### INSTRUCTIONS TO FOLLOW
Scale the material below by writing out every line again, requests included. Multiply only the coordinates in the answers by 1.85 and round each to a whole number, with halves rounded up, and leave the pictures out of your answer.

Document and screenshot pointing entries:
□ □ □ □

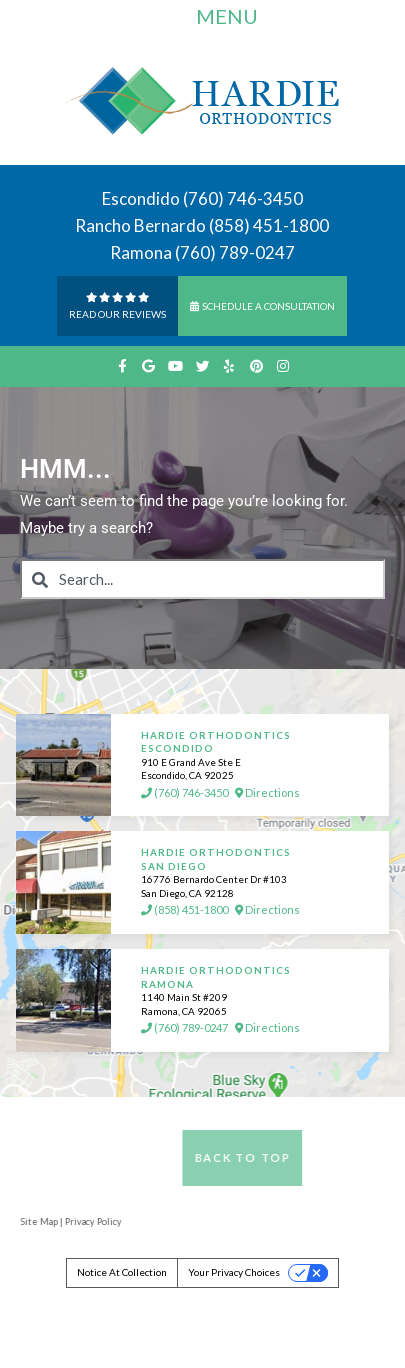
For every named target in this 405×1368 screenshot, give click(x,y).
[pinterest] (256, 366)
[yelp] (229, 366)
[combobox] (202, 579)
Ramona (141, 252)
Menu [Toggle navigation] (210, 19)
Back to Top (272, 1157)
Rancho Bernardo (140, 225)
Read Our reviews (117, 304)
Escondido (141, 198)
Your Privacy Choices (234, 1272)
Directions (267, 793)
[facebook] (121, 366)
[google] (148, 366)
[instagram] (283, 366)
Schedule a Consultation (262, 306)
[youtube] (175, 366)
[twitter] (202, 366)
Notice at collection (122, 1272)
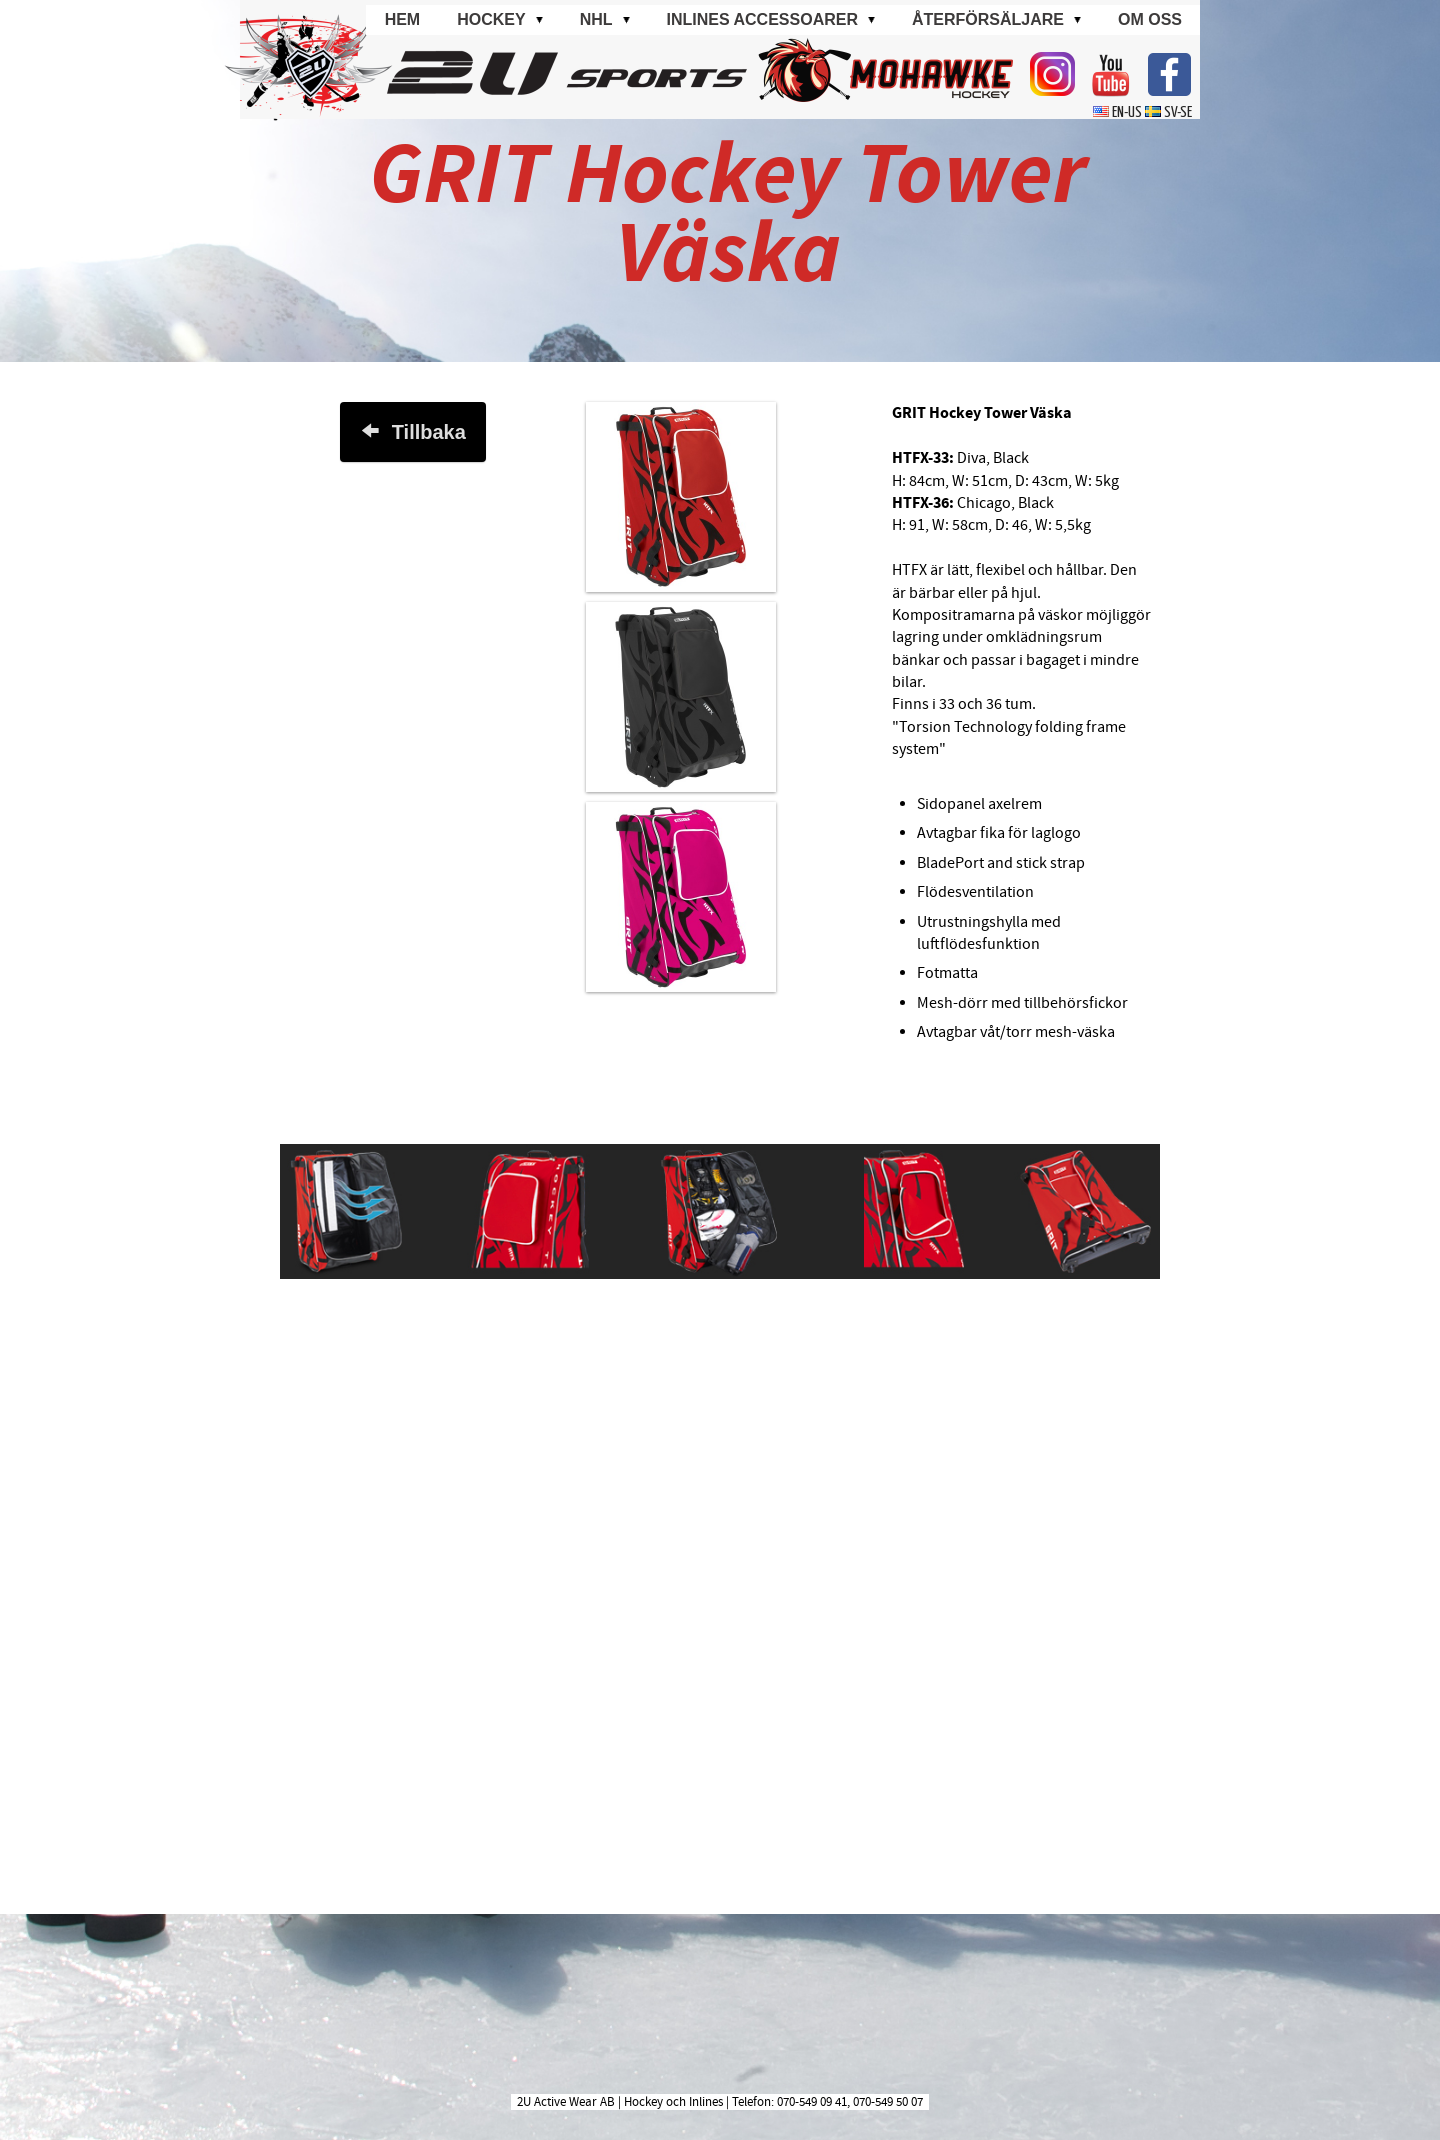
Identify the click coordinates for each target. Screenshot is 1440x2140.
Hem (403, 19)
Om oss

□ □ □ □

### OUTPUT BELOW
For every named target in this 405×1368 screenshot, give click(x,y).
[pinterest] (474, 677)
[yelp] (424, 677)
[combobox] (374, 1071)
Ramona (261, 466)
Menu [Toggle navigation] (389, 35)
Back to Top (503, 2140)
Rancho Bernardo (259, 416)
Read Our reviews (216, 562)
Escondido (261, 366)
Your Privacy Choices (433, 2353)
Directions (494, 1467)
[facebook] (224, 677)
[google] (274, 677)
[instagram] (524, 677)
Schedule a Consultation (485, 566)
[youtube] (324, 677)
[twitter] (374, 677)
Notice at collection (226, 2353)
Identify the click coordinates for each target. Screenshot is 1440x2140.
Hem (746, 35)
Om oss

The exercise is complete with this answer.